**Try it**
Set down each line from the line holding "Task: Select the timer block in left sidebar" to the last line of the entries below, exactly, with both ends included and without pictures.
+ + + + + + +
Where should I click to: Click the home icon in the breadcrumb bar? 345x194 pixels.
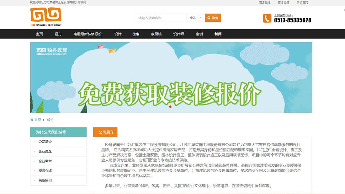click(32, 120)

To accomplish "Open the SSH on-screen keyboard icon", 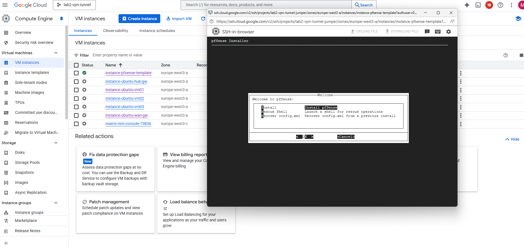I will click(437, 32).
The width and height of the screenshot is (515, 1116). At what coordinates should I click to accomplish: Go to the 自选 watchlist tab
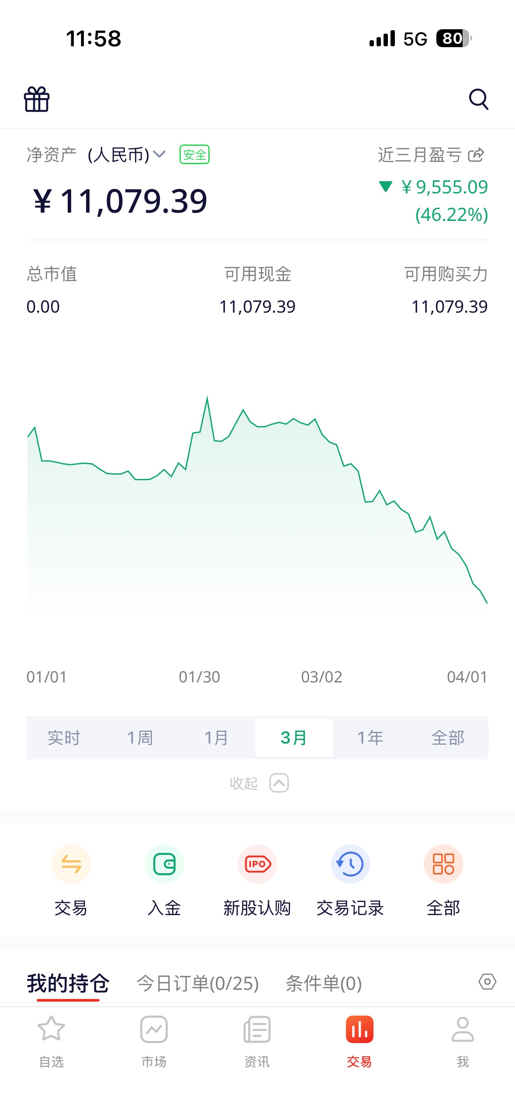point(52,1041)
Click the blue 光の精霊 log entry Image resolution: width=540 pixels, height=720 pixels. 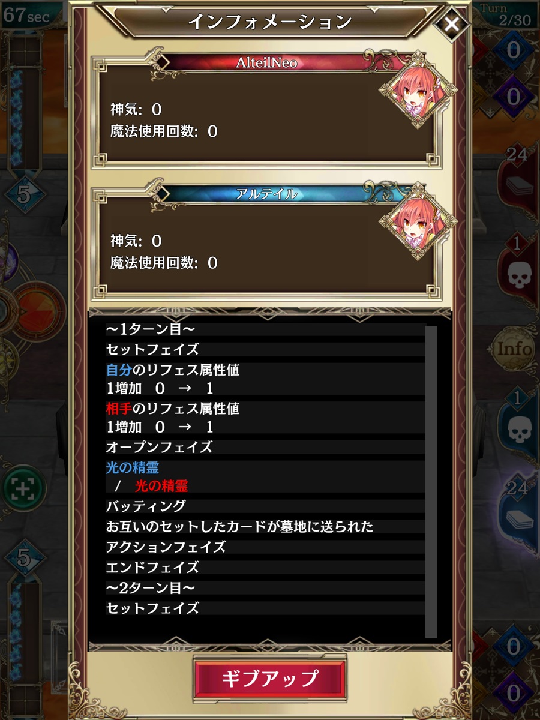pyautogui.click(x=133, y=468)
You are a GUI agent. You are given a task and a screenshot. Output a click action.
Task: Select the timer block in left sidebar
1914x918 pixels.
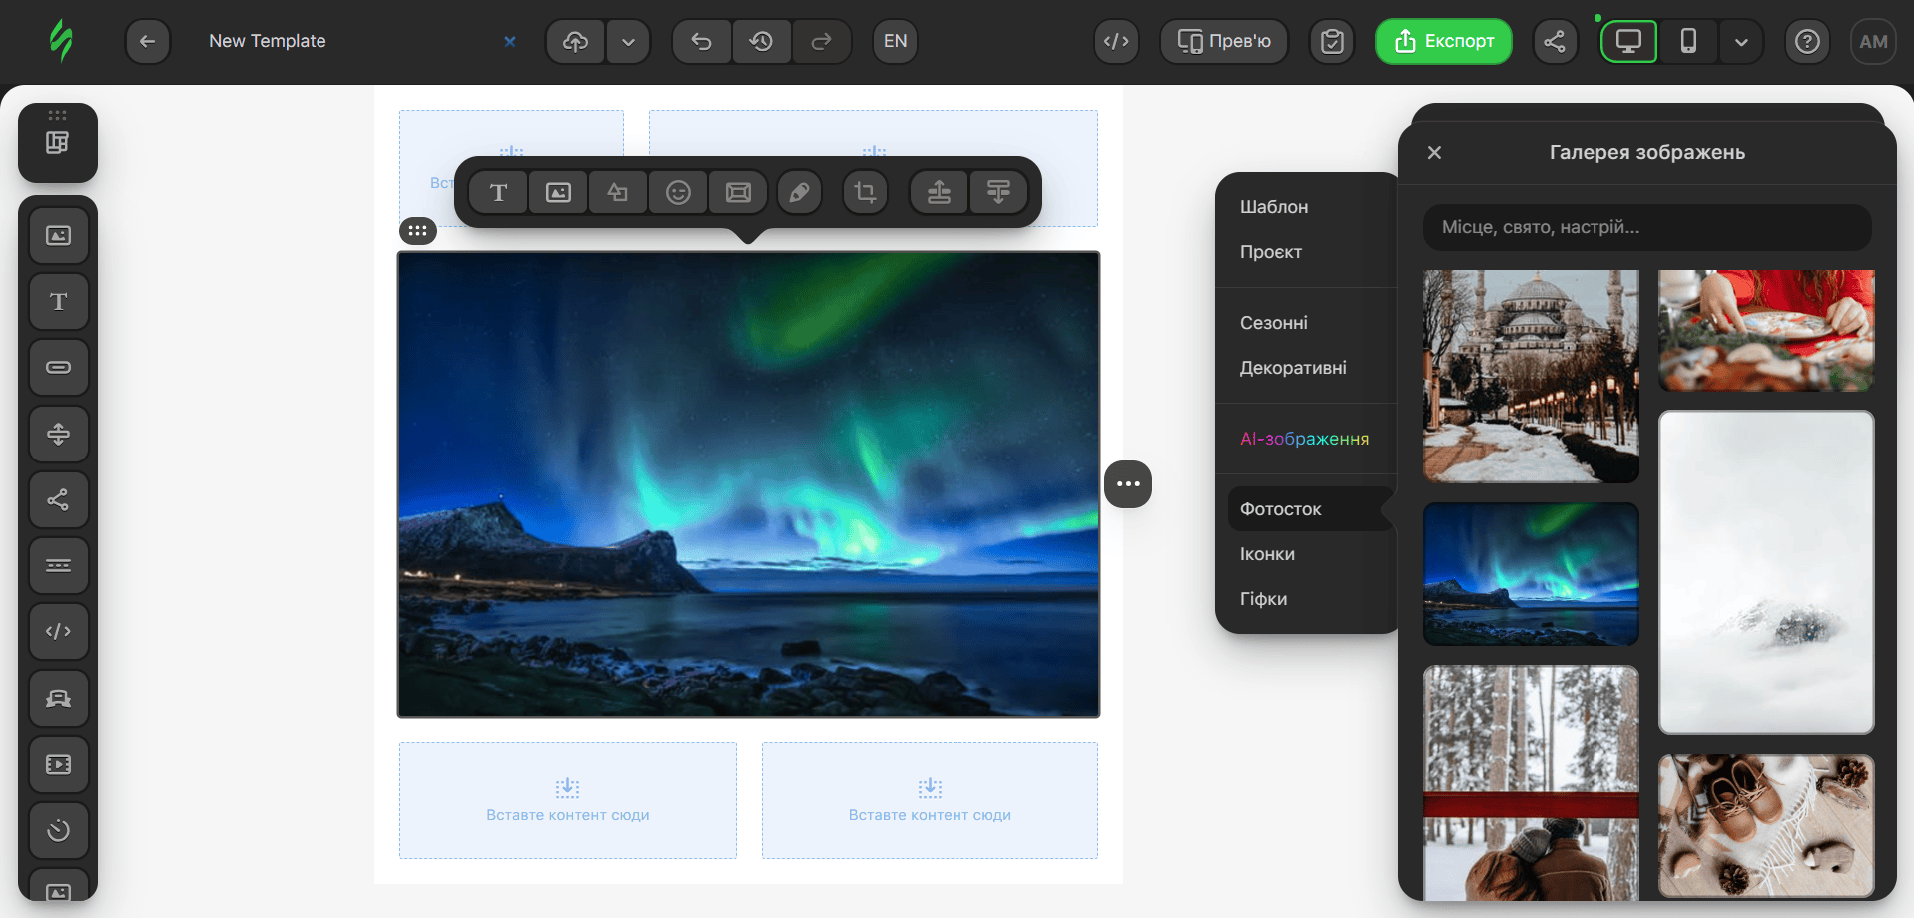pos(58,830)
+ + + + + + +
**Written response**
Task: Select the timer block in left sidebar
1914x918 pixels.
pos(58,830)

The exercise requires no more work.